En latín, hay varias palabras que describen al ejército: exercitus, de donde viene nuestro término; acies, que describe a un ejército en formación de batalla y agmen, un ejército en marcha. Entre las dos últimas, hay una gran diferencia: cuando el ejército romano está preparado para la batalla, las legiones se organizan en filas compactas, bien armadas, y con compañeros preparados para que, cuando la primera fila estuviese cansada, reemplazarles y poder contener el ataque rival. Pero la formación del ejército en marcha era muy diferente: avanzaban en columnas que podían ocupar varios kilómetros, sin todas las armas que se utilizaban en la batalla sino guardadas en los carruajes que llevaban, además, otros elementos necesarios para construir los campamentos.
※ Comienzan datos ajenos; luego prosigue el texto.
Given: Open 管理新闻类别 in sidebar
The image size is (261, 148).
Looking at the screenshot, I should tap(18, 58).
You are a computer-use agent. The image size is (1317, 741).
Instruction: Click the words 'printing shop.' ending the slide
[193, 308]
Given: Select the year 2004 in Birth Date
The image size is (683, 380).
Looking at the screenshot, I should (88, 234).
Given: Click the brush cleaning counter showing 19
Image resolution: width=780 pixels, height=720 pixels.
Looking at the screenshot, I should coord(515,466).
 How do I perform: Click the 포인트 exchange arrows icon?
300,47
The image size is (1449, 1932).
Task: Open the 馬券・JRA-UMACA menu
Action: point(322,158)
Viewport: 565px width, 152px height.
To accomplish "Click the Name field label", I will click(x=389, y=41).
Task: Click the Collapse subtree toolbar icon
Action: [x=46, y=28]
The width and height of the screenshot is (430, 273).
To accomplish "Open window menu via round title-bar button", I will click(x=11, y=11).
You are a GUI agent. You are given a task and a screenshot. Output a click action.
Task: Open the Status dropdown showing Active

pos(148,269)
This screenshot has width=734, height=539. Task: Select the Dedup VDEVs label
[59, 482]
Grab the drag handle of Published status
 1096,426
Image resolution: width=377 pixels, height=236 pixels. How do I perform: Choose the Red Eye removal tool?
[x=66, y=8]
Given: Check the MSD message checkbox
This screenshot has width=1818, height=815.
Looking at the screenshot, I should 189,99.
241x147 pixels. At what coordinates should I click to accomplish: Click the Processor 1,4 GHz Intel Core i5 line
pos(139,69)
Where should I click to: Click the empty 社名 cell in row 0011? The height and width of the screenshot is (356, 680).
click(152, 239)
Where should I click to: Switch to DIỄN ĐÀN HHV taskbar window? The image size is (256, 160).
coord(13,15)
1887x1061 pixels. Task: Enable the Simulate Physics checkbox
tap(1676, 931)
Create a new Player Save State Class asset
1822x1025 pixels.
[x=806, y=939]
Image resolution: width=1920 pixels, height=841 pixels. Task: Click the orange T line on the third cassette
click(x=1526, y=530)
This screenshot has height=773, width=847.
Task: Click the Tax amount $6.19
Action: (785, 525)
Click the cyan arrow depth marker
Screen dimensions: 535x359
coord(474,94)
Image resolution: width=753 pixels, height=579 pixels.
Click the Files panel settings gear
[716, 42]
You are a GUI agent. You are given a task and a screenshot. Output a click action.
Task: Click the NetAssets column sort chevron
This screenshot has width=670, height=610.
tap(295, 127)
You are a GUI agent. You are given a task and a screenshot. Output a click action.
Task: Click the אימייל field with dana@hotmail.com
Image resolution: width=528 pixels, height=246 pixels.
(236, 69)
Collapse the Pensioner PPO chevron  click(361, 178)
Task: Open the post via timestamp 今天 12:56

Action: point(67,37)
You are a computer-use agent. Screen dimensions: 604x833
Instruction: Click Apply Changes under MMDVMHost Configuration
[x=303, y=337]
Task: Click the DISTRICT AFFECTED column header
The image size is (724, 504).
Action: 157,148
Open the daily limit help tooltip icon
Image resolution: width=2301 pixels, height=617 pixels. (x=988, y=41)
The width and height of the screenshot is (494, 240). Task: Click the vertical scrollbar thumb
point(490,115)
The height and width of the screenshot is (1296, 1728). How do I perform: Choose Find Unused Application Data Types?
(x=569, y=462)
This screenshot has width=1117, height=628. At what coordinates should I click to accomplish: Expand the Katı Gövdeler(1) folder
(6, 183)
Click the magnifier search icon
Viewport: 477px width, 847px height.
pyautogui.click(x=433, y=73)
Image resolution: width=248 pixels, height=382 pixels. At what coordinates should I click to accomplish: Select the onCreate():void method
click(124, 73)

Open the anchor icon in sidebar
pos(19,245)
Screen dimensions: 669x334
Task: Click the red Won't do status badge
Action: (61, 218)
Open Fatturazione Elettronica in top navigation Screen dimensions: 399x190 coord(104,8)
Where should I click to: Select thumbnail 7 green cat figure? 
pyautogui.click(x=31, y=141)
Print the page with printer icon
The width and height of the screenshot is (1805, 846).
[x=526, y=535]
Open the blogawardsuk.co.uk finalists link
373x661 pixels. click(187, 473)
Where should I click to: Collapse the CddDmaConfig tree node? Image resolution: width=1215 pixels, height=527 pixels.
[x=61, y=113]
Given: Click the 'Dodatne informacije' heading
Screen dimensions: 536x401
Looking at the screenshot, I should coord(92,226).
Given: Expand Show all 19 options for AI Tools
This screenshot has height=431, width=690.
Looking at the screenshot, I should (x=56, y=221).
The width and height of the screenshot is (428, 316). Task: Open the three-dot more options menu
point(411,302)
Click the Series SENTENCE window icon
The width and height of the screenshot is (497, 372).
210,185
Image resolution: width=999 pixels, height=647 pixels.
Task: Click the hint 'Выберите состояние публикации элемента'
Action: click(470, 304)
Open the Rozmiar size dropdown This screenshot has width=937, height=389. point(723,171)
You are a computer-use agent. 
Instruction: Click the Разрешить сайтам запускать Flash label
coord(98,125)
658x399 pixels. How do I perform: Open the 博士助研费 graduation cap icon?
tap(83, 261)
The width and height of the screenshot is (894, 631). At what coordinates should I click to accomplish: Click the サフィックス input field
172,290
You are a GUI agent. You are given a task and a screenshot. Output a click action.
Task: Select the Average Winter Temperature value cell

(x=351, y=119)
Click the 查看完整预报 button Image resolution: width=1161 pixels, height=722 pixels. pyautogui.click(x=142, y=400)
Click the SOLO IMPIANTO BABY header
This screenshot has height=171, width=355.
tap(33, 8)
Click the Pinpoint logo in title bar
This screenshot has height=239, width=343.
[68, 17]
Así que Arminio esperó, y, en lo profundo del bosque, sin ser vistos, reunió a unos 5.000 hombres para atacar al ejército invasor. Con rocas gigantes envueltas en fuego, flechas, gritos atronadores y el factor sorpresa, los germanos asaltaron al ejército romano, y durante varios días masacraron al ejército conducido por Varo. Apenas algún romano pudo escapar de tal carnicería.
Cuentan también que, cuando Augusto se enteró de esta noticia, enloqueció, y deambulaba por su palacio gritando “¡Varo, devuélveme las legiones!” mientras se golpeaba la cabeza contra las paredes. La pérdida de tantos hombres no debió ser fácil de digerir para el Emperador, que nunca vio a Germania como Provincia Romana.